Car parking has been reduced, with the stated aim of encouraging public transport use. It’s another one of those examples that make you feel a bit iffy about developer-driven sustainability – in that obviously fewer parking spaces means more room for accommodation and therefore profit. On the other hand, perhaps profit is the only way to make some personality types quite literally buy into supporting green developments. Do that too much, however, and we run the risk of only ever understanding environmental issues in economic terms.
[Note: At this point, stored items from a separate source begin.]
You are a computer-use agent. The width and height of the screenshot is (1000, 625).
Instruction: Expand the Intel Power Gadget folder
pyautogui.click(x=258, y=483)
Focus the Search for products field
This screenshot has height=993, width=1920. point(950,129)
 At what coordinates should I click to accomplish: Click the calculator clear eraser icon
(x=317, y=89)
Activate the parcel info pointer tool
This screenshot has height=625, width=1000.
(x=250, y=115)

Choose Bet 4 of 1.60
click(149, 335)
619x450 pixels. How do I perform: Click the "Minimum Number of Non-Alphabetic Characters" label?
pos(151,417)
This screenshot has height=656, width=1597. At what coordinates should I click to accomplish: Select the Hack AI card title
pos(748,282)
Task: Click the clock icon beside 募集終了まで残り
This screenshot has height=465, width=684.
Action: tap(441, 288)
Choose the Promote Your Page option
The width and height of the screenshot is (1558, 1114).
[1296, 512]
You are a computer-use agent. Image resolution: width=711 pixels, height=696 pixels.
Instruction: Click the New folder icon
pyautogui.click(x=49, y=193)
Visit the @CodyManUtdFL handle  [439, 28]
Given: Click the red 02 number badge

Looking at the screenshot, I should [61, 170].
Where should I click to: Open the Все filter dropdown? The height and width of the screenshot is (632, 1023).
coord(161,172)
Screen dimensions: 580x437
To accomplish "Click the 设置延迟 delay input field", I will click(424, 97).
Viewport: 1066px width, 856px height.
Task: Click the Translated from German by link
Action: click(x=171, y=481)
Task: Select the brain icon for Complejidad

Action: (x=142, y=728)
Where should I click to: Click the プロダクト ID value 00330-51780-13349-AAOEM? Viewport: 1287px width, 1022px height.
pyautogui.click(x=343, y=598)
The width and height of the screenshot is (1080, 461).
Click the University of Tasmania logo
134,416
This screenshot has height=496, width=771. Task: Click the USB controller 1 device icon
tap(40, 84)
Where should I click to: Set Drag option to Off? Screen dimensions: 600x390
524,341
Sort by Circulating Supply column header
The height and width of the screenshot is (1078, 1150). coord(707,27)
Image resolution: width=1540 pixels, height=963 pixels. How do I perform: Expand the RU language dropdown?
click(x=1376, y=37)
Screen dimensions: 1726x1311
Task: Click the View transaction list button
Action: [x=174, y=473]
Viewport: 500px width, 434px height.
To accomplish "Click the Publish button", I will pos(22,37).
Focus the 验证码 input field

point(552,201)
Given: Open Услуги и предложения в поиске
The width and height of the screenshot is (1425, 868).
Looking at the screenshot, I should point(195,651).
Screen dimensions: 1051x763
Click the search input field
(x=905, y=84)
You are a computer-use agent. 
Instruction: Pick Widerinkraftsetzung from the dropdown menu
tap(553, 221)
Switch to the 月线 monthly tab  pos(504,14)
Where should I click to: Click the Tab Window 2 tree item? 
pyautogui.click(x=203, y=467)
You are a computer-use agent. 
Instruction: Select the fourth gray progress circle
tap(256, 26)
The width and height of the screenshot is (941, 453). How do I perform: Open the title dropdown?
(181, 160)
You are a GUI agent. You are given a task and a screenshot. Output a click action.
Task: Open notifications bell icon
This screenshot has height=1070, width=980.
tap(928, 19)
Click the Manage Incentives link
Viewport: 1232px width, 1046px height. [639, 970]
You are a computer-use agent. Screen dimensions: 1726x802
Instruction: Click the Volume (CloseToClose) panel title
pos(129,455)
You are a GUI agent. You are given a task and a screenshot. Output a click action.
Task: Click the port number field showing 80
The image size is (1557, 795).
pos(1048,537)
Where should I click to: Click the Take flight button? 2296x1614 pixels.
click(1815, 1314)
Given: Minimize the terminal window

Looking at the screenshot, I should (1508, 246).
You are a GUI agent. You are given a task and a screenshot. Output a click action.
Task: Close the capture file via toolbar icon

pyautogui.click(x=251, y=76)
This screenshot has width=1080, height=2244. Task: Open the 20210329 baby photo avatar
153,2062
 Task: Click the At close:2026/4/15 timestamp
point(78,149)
Parking spaces aside, there are a lot of interesting examples within Highfield Park that can be borne in mind, or adapted for buildings of any scale. “Good design has always been sustainable,” says Amanda Bone, a consultant with DTA Architects, who also represents her own firm as a judge on RTÉ’s Home of the Year. She agrees that changes in technology and materials have made it possible to build more energy-efficient buildings, but she underlines that well-thought-out buildings that take into account layouts, orientation and use of natural light – they were there “since day one”.

Rowan adds that in fact there was a design period, “let’s say 10 years ago, where it almost became an architectural style, or a fashion to show that you were being ‘sustainable’, by having a lot of the paraphernalia and design motifs that were virtue signalling you had a sustainable building”. He’s talking about those buildings with wooden shutters and lattices over their windows, among other things. “The big change,” he continues, “is that now the onus is on every designer and architect to integrate sustainable measures.” These include systems such as heat recovery, which takes heat from areas such as kitchens and bathrooms and feeds it into other parts of the house. Less obvious are details such as understanding how elements of buildings can conduct cold temperatures from outside in, so barriers are now incorporated between beams and trusses, and external walls.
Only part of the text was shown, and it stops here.